Article ▸
-- start --

Middle east

Israel Prepares Logistically and Militarily for War with Hezbollah

Israeli domestic leadership reveals a plan including the construction of underground shelters, provision of food supplies, and beds in anticipation of a war outbreak with the Lebanese Shiite group at any moment


Israeli media reported that the domestic leadership is preparing shelters in underground parking lots for civilians in case of a full-scale war with Hezbollah, adding that around 80,000 boxes of food supplies and beds have been stocked, citing the commander of the northern region who indicated emergency plans have been drawn up for an attack in Lebanon.

According to the same source, the Israeli army has begun preparing for a possible war with Hezbollah in northern Israel and launched an operation to protect tens of thousands of Israelis who lack shelters or safe rooms.

The domestic leadership has utilized the past few weeks to promote an emergency program aimed at building shelters for residents living in old buildings without protected spaces, where the time to reach a public shelter is longer than the warning time for missile attacks, which is about a minute on average in cities like Haifa.

Under the plan formulated and funded over the past two months, dozens of collective shelters have been established, particularly in underground parking lots, where residents without protection will be directed. They will remain there for relatively short periods, ranging from a few hours to a few days as needed.

The same sources indicated that the Israeli Defense Institution has completed a significant procurement process, including tenders to provide logistical solutions for implementing the plan if a war against Hezbollah breaks out rapidly.

Among these logistical services are cleaning services for these complexes and thousands of parcels of non-perishable food and water.

-- end --

Stored records ▸
-- start --

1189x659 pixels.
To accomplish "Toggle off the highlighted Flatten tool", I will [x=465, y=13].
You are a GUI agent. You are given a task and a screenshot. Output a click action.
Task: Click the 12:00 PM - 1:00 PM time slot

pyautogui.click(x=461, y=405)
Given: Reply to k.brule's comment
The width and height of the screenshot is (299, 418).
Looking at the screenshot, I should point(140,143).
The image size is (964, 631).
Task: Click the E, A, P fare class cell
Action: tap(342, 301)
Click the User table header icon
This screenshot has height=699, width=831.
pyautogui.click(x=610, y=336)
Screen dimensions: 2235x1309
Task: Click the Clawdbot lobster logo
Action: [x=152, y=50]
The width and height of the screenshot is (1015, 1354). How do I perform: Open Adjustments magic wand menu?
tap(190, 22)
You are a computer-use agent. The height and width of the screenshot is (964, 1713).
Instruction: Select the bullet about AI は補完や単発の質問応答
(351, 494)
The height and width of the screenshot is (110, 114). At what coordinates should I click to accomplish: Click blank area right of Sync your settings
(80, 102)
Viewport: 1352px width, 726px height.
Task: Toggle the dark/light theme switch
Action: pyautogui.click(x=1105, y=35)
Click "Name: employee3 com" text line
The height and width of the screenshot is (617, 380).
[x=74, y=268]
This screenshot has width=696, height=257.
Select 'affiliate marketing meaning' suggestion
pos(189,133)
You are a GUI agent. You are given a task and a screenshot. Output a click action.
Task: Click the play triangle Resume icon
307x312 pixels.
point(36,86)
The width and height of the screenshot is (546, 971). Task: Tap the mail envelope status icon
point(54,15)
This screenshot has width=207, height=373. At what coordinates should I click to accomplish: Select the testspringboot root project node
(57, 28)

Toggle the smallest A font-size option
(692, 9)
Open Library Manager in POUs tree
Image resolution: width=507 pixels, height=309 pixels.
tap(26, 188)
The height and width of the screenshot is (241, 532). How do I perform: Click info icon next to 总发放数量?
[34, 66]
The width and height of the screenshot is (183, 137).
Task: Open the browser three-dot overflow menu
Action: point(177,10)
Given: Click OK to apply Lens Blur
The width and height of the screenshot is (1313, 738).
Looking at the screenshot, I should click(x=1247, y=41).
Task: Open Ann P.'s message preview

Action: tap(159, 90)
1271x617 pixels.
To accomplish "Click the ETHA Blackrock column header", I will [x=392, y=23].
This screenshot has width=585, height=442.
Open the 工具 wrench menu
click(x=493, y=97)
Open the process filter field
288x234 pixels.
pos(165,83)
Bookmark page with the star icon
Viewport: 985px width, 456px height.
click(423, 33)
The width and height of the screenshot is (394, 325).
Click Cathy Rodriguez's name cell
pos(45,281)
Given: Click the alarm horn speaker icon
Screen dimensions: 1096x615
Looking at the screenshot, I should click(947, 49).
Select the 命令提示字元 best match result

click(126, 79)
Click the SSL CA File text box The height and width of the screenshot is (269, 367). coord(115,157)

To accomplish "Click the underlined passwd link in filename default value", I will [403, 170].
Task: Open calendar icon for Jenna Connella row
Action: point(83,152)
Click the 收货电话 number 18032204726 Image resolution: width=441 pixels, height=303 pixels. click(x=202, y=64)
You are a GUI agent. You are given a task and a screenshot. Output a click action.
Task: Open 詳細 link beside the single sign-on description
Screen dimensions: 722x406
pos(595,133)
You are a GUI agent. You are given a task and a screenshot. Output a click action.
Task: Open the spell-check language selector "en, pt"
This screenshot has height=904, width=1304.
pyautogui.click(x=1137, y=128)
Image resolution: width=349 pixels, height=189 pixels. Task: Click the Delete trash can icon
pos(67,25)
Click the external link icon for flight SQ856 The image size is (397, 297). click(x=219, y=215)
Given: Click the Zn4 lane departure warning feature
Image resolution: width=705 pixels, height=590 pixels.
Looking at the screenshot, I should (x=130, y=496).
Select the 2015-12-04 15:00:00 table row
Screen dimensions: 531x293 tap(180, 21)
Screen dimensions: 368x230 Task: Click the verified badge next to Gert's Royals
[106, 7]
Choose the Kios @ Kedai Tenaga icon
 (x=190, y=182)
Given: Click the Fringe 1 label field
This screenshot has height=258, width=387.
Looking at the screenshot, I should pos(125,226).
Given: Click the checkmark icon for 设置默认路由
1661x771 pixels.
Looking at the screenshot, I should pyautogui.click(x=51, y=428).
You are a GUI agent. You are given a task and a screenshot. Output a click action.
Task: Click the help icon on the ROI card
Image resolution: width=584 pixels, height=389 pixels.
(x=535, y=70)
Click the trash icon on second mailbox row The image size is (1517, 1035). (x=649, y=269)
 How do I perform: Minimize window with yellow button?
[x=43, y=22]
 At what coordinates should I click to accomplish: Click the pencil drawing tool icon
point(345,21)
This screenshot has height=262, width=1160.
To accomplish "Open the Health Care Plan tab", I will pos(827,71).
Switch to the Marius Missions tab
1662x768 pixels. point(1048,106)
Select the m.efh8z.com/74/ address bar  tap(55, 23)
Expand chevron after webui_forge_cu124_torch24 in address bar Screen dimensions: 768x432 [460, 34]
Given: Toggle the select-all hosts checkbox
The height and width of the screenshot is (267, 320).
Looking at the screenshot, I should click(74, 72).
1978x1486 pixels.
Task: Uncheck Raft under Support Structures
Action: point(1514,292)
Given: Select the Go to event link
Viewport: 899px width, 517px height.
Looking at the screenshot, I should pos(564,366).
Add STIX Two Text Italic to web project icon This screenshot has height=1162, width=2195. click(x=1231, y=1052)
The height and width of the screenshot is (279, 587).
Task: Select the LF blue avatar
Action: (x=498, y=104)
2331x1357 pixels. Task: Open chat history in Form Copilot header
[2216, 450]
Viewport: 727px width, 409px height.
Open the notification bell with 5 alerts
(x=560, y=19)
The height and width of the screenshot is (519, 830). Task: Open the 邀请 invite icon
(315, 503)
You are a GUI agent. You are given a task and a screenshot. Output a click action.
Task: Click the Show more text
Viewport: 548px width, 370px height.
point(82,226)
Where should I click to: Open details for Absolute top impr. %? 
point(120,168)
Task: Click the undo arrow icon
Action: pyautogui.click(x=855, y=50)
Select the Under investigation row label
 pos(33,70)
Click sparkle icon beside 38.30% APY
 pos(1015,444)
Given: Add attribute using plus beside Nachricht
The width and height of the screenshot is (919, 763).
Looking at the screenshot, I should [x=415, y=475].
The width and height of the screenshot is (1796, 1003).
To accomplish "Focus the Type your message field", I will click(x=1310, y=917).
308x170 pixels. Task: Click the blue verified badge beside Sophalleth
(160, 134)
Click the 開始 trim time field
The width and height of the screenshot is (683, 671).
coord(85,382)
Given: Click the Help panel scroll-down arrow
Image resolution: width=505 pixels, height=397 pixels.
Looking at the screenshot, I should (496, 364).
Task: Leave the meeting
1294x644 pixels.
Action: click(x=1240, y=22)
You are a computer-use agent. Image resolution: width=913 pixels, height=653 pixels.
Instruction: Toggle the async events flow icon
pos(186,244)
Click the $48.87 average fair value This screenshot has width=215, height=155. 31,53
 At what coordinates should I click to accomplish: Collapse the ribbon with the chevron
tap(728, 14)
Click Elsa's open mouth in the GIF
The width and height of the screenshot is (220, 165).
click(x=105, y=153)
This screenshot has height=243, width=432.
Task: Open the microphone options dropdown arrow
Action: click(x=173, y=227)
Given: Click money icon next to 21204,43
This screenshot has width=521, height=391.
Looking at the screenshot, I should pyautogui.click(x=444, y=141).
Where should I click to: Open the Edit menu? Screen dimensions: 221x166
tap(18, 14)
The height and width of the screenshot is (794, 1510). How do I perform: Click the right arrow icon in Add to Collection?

-- end --

Instructions to follow ▸ Duplicate the part of the article on Israel's preparations for war with Hezbollah, starting with "Under the plan" and going on through "food and water.". The records aren't needed for this.

Task output ▸
Under the plan formulated and funded over the past two months, dozens of collective shelters have been established, particularly in underground parking lots, where residents without protection will be directed. They will remain there for relatively short periods, ranging from a few hours to a few days as needed.

The same sources indicated that the Israeli Defense Institution has completed a significant procurement process, including tenders to provide logistical solutions for implementing the plan if a war against Hezbollah breaks out rapidly.

Among these logistical services are cleaning services for these complexes and thousands of parcels of non-perishable food and water.